Which gene is the best internal control for RT-PCR - (May/25/2004 )
I want to know which gene is the best internal control for RT-PCR. I usually use b-actin as a control, however, it sometimes seems to express differently in cells after certain treatment. I am not sure if the changes are really due to regulated expression or just technical issues.
Beta-actin is not proper control especially when cell culture condition is different (2D, monolayer vs. 3D, suspension). Beta-actin will be much lower in 3D culture.
5S rRNA is the best control we use to correct this problem.

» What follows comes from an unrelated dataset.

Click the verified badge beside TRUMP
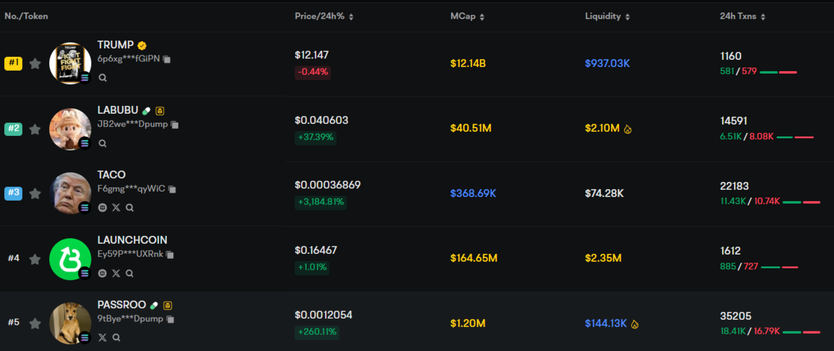834x351 pixels. tap(142, 46)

To be a good internal control, a gene should have a constant basal level of expression which is consistent, non-regulated and independent of the cell-cycle. b-actin expression has been found by a number of studies to be influenced by some factors such as by matrigel, thus is not a ideal internal control. Instead, 18S rRNA shows less variance in expression across a variety of treatment conditions than b-actin and GAPDH. However because expression of 18S rRNA is very abundant, PCR conditions such as the ratio of control to target gene primers need to be optimized, otherwise amplification of 18S rRNA can exhaust reaction reagents quickly.
how about beta-tubulin?
in our lab, histone H4 is generally used as internal control. it has uniform expression across cell lines aas far as i know
the referees in our latest two or three publications objected using GAPDH as internal control in pregnant rat uterus tissue. Their reason was that the change in the hormonal environment during pregnancy alter the GAPDH expression. What is your opinion about this? What internal control would be the alternative?